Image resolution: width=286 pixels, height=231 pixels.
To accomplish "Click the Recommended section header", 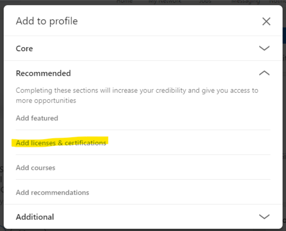I will 43,73.
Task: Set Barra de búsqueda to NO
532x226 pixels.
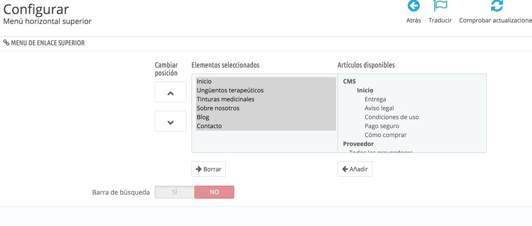Action: coord(214,192)
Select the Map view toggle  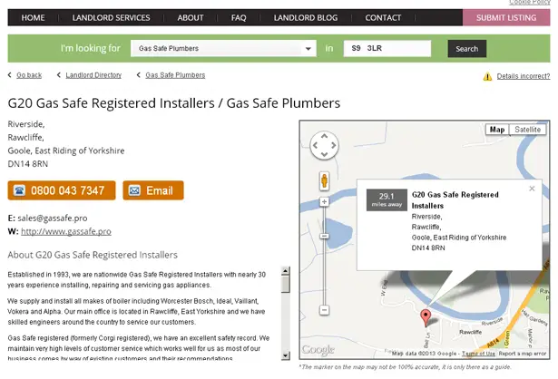coord(497,130)
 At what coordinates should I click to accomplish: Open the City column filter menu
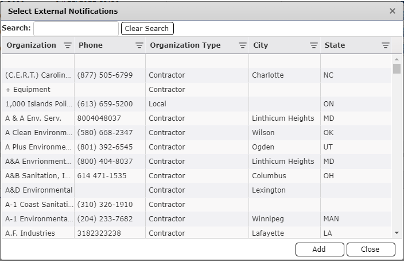[x=314, y=46]
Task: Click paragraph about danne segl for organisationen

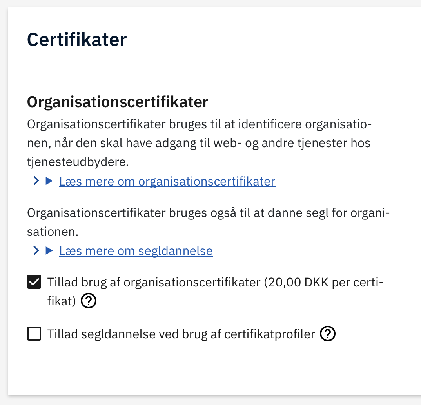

*Assignment*. Copy out each line of the material above that holds the word "Task".

*Answer area*.
Task: Set Barra de búsqueda to NO
Task: Click paragraph about danne segl for organisationen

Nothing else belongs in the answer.